Quel regard portez-vous aujourd’hui, en tant que professionnelle de l’éducation, sur les violences intrafamiliales ?
Les adultes ne sont pas suffisamment formés à repérer les signes de ce type de violence. Comme nous sommes en contact direct avec les familles, il est parfois délicat d'exprimer nos doutes et d'effectuer un signalement. Il serait utile qu'une assistante sociale intervienne régulièrement dans les écoles afin que les enfants, les enseignants et les parents puissent plus facilement s'adresser à elle. La parole reste difficile à recueillir.
Observez-vous des évolutions dans la manière dont ces situations sont perçues, identifiées ou prises en charge au sein des établissements ?
Les enseignants sensibilisent davantage les enfants au fait qu'ils ne doivent pas subir ces violences et qu'ils ont le droit d'en parler. Malheureusement, la parole se libère encore très peu. L'école est de plus en plus confrontée à ce type de situations et, pourtant, elle doit rester un lieu neutre où l'élève se sent bien et peut oublier, autant que possible, les difficultés qu'il rencontre. Elle peut également être un espace où l'enfant sait qu'il peut se confier sans craindre de représailles. C'est pourquoi la présence d'une personne indépendante, comme une assistante sociale, serait très précieuse. Les enseignants assument trop souvent un rôle qui n'est pas le leur.
Après découverte du dispositif JeSuisTemoin.org , quel regard portez-vous sur cette initiative ? En quoi ce type de démarche vous semble-t-il pertinent dans le cadre scolaire ?
Toutes les actions de sensibilisation sont utiles. Parler régulièrement des violences intrafamiliales permet aux enfants de comprendre qu'ils ne sont pas seuls, que ces violences ne sont pas normales et qu'elles doivent être dénoncées.

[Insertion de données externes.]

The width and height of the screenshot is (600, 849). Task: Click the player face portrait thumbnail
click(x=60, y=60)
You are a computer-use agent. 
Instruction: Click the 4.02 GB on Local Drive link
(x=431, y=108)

Le fait que cette sensibilisation se déroule à l'école, un lieu neutre, peut aider les enfants à oser prendre la parole. Lorsque ce sont des enseignants, en qui ils ont confiance, qui portent ces messages, ils peuvent avoir encore plus d'impact. Il faut semer ces petites graines dès le plus jeune âge.
Selon vous, quel rôle peuvent jouer les artistes et les œuvres culturelles pour sensibiliser, prévenir ou libérer la parole autour des violences intrafamiliales, notamment auprès des jeunes ?

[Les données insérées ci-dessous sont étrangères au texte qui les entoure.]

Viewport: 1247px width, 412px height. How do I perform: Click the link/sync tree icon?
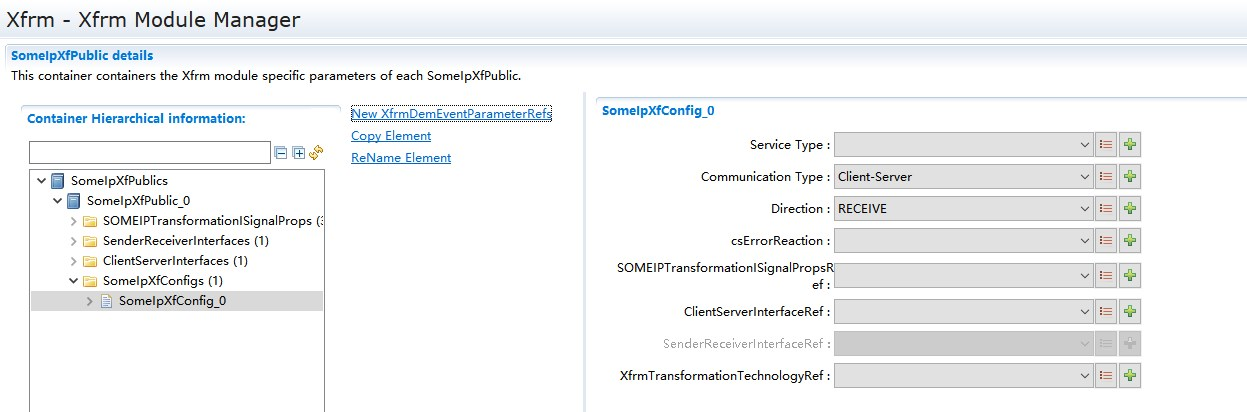tap(316, 153)
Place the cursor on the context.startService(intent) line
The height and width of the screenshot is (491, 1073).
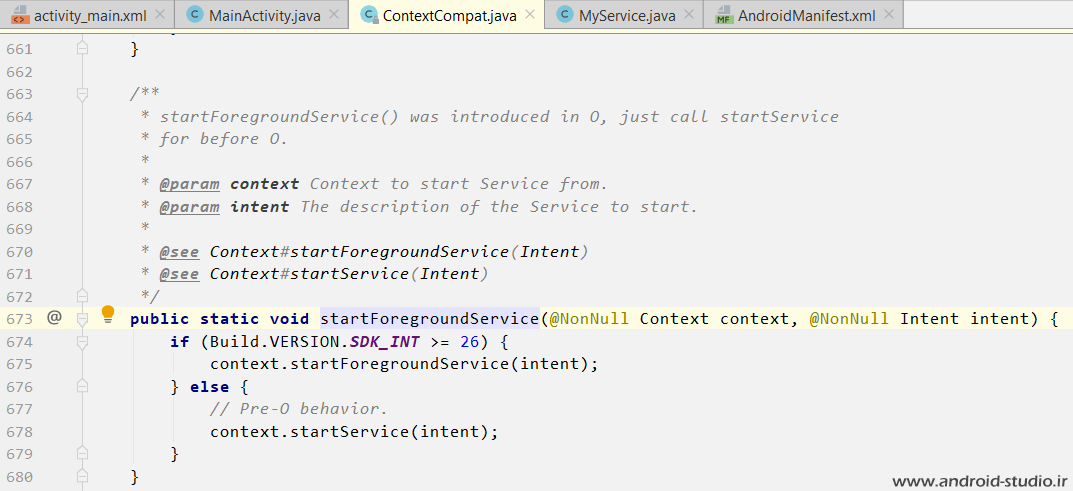click(354, 432)
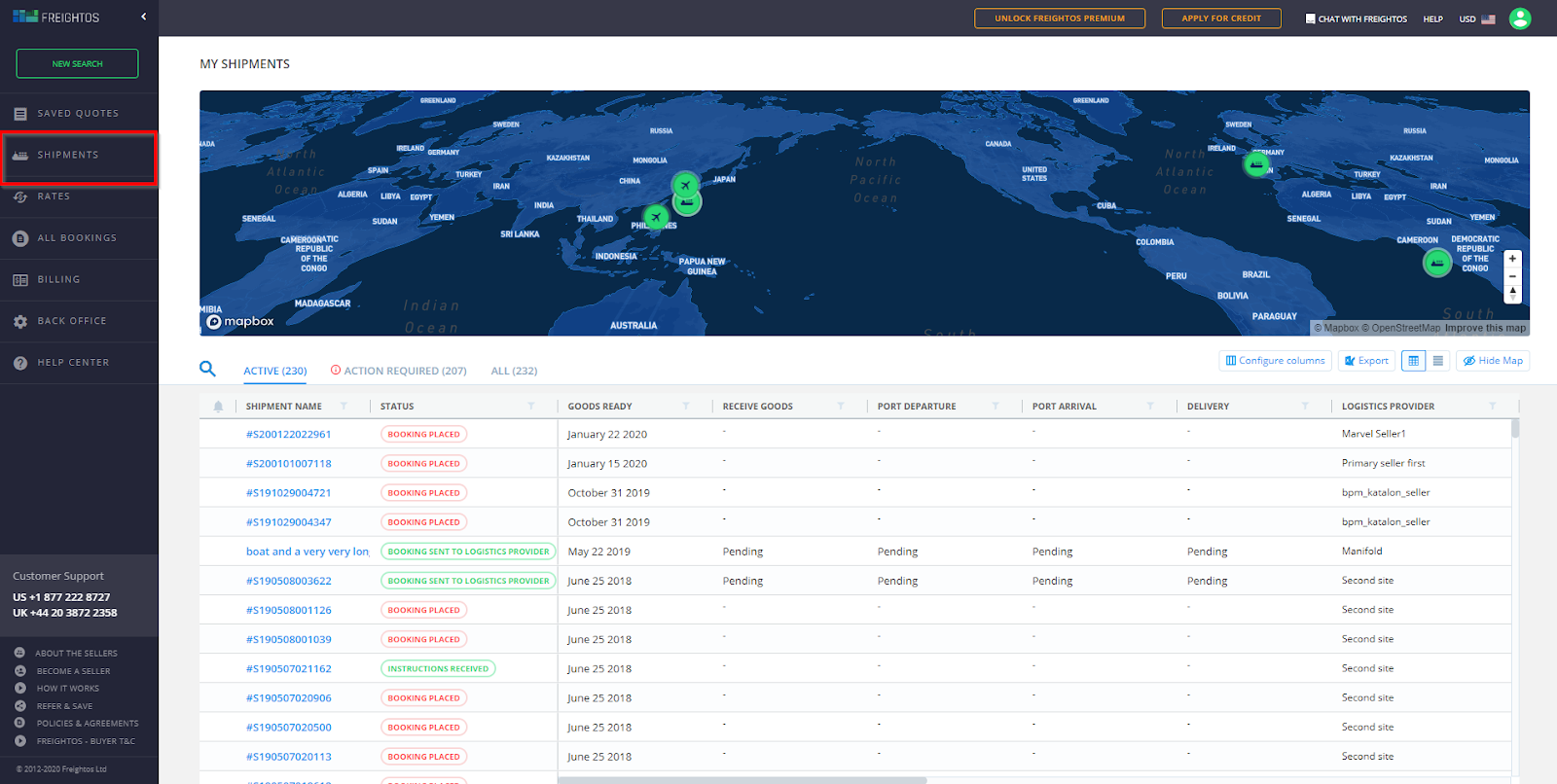Open filter for Shipment Name column
This screenshot has width=1557, height=784.
click(344, 407)
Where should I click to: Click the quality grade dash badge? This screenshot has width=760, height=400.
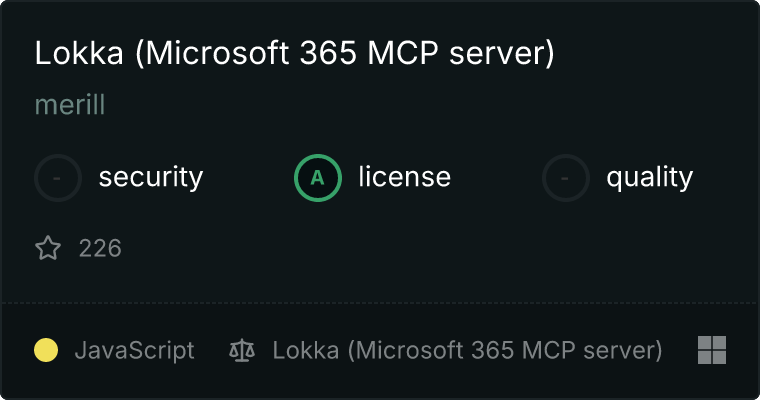(x=566, y=178)
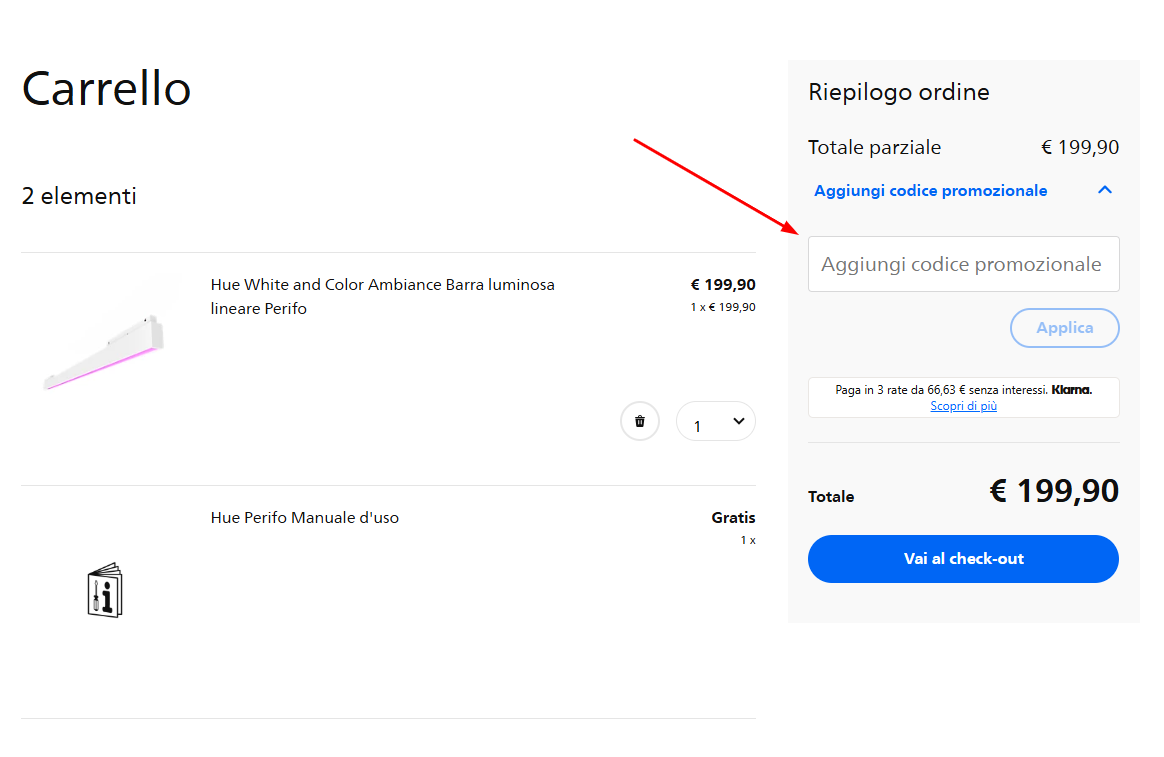
Task: Click the chevron next to the quantity selector
Action: 738,421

Tous les supports qui amènent à réfléchir sur des sujets de société sont intéressants. Les spectacles sont, en général, particulièrement porteurs. En parallèle, les enseignants doivent être formés afin de pouvoir s'investir dans ce type d'actions, notamment à travers des formations institutionnelles.

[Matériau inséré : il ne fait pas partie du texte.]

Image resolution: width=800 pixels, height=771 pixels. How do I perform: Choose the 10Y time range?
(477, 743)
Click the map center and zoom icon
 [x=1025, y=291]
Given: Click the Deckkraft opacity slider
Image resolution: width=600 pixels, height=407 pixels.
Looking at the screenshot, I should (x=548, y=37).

Avez-vous déjà mis en place, ou imaginé, des actions concrètes dans votre établissement pour aborder ces sujets (prévention, sensibilisation, accompagnement, signalement…) ?
Je parle régulièrement avec les enfants de ce que les adultes peuvent ou ne peuvent pas faire avec eux. En maternelle, nous abordons notamment la question du respect de leur corps. Plus largement, quelles initiatives vous sembleraient utiles ou pertinentes à développer dans le milieu scolaire pour mieux accompagner ces situations ? La formation des enseignants est essentielle. Il faudrait faire de la lutte contre les violences intrafamiliales une véritable priorité.
Souhaitez-vous partager un message, une conviction ou un conseil à destination de la communauté éducative, des familles ou des élèves ?
Il faut oser parler, échanger et ne pas rester seul avec ses doutes. Nous sommes plus forts lorsque nous agissons en équipe.